S$^3$AD: Semi-supervised Small Apple Detection in Orchard Environments
Robert Johanson, Christian Wilms, Ole Johannsen, Simone Frintrop
TL;DR
S^3AD tackles apple detection in orchards under data scarcity by reframing it as a semi-supervised problem and introducing the MAD dataset, which combines labeled apples (14,667 instances) with a large unlabeled image collection. The approach combines a context-driven TreeAttention module, selective tiling of high-attention regions, and a semi-supervised Faster R-CNN trained under the Soft Teacher framework to exploit unlabeled data. Empirical results on MAD and the MSU dataset show substantial improvements over strong fully supervised baselines, especially for small apples, with tiling and semi-supervised learning contributing to notable AP gains and acceptable runtime.

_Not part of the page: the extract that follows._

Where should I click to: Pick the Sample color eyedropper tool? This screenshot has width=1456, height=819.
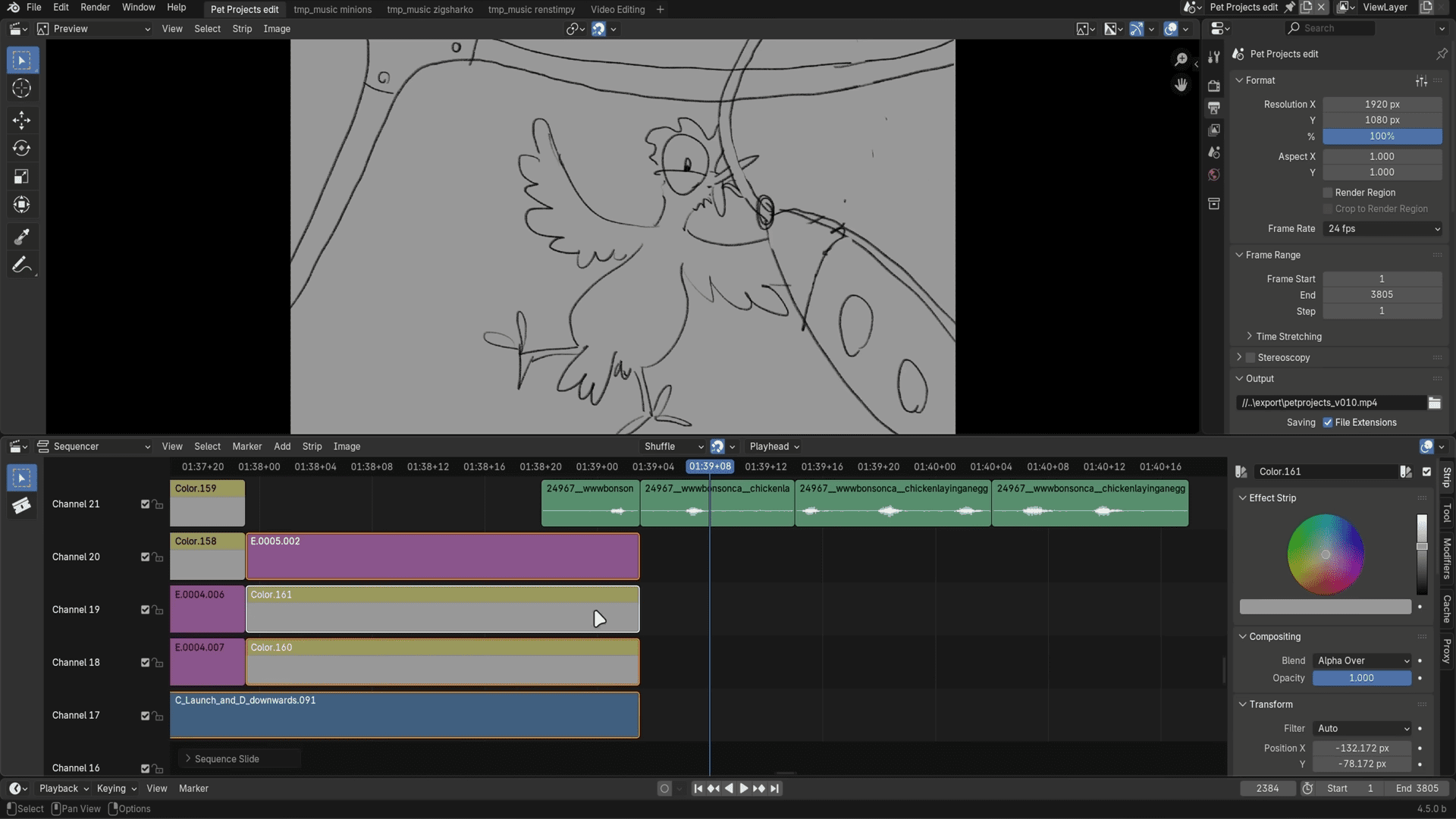click(x=21, y=237)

The work also analyzes how apple properties such as relative size, occlusion, and lighting affect detection, confirming the particular difficulty of small, occluded, and extreme lighting conditions and demonstrating the generalization of the method across datasets. Overall, the proposed MAD dataset and S^3AD pipeline offer a practical, scalable path for semi-automatic orchard monitoring and yield-related applications.
Abstract
Crop detection is integral for precision agriculture applications such as automated yield estimation or fruit picking. However, crop detection, e.g., apple detection in orchard environments remains challenging due to a lack of large-scale datasets and the small relative size of the crops in the image. In this work, we address these challenges by reformulating the apple detection task in a semi-supervised manner. To this end, we provide the large, high-resolution dataset MAD comprising 105 labeled images with 14,667 annotated apple instances and 4,440 unlabeled images. Utilizing this dataset, we also propose a novel Semi-Supervised Small Apple Detection system S$^3$AD based on contextual attention and selective tiling to improve the challenging detection of small apples, while limiting the computational overhead. We conduct an extensive evaluation on MAD and the MSU dataset, showing that S$^3$AD substantially outperforms strong fully-supervised baselines, including several small object detection systems, by up to $14.9\%$. Additionally, we exploit the detailed annotations of our dataset w.r.t. apple properties to analyze the influence of relative size or level of occlusion on the results of various systems, quantifying current challenges.